== Supplied material
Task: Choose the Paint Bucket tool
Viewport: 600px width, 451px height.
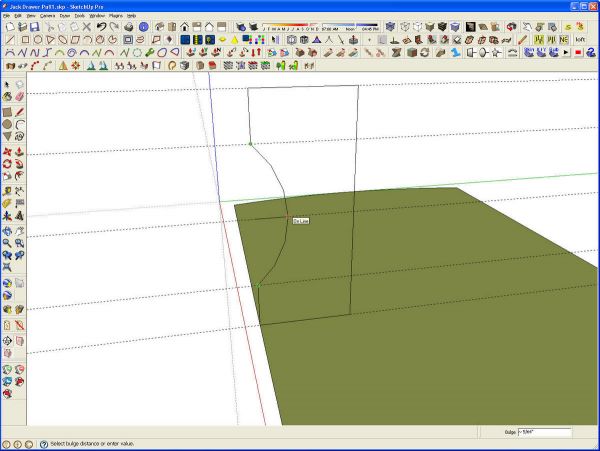Action: [x=7, y=96]
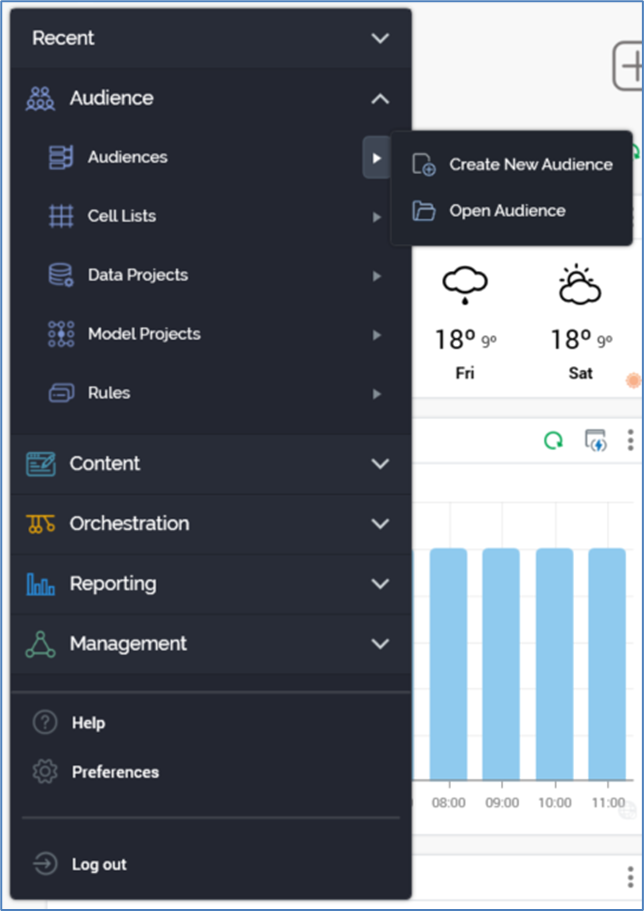Click the Preferences gear icon

45,772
====
**Prompt**
The entire listing is to be printed exactly, with each picture omitted.

**Exercise output**
Task: Choose the Paint Bucket tool
Viewport: 600px width, 451px height.
Action: [x=7, y=96]
Click the Preferences gear icon

45,772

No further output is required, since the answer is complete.